◆ **READING TEXT**
* * *

So? Stick a large capacitor and a low-value, one watt resister in series
with the circuit. Still cost less that $5(US) at the RatShack.

--
http://www.ernest.isa-geek.org/
"Ignorance is mankinds normal state,
alleviated by information and experience."
Veeduber

At full field and normal cruise RPM with low load the alternator will
put out about 90 volts DC. This is enough to fry all of your
electronic goodies!
This is how you convert your 12 volt auto alternator to power your 110
volt electric drill with the flip of a switch.

On Tue, 20 Apr 2004 21:08:07 GMT, "Blueskies" > wrote:

>That is a good point...bad regulator putting out high voltage. How high can the alternator go with a runaway regulator?

On Thu, 22 Apr 2004 01:14:13 +0000, Ernest Christley wrote:

> anonymous coward wrote:
>> Something I've been pondering...
>>
>> 4 Luxeon star 1W emmitters in parallel will draw 1A or so. Your 555 based
>> timer circuit will draw large(ish) currents for short periods of time,
>> because of the small mark:space ratio. Might this interfere with other
>> systems powered by the battery?
>>
>> The switching regulators for standard Xenon flash tubes draw a lower
>> but much more constant current (though goodness knows they can generate
>> radio noise if they're not shielded right).

* * *

◆ **GIVEN DATA**
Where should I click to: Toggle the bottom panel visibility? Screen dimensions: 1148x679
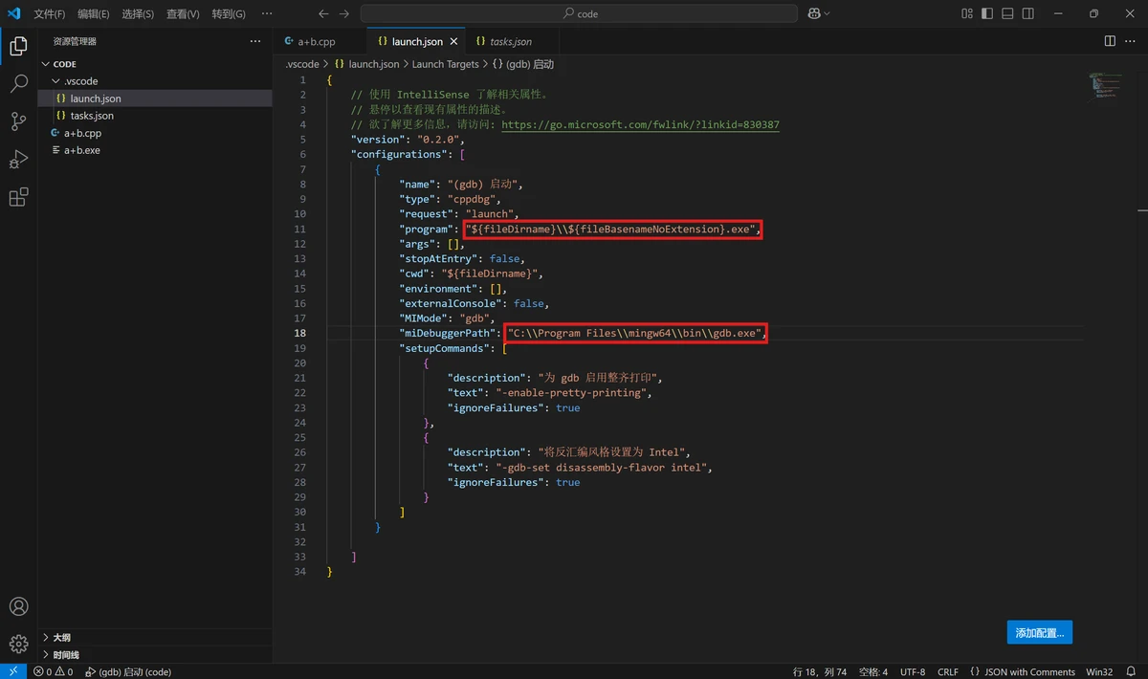pyautogui.click(x=1008, y=13)
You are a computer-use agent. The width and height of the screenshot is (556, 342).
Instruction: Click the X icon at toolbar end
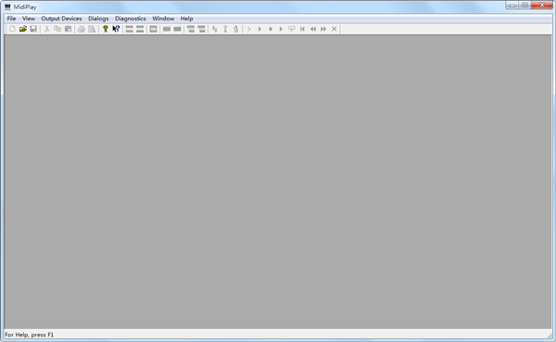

* * *

◆ **TASKS FOR THIS EXERCISE**
- 1) List every voltage figure given in the thread.
- 2) Return the part of the thread starting with "So? Stick a" and going on through "electronic goodies!".
Answer using only the thread.

◆ **FULL SOLUTIONS**
- 1) 90 volts DC; 12 volt; 110 volt

- 2)
So? Stick a large capacitor and a low-value, one watt resister in series
with the circuit. Still cost less that $5(US) at the RatShack.

--
http://www.ernest.isa-geek.org/
"Ignorance is mankinds normal state,
alleviated by information and experience."
Veeduber

At full field and normal cruise RPM with low load the alternator will
put out about 90 volts DC. This is enough to fry all of your
electronic goodies!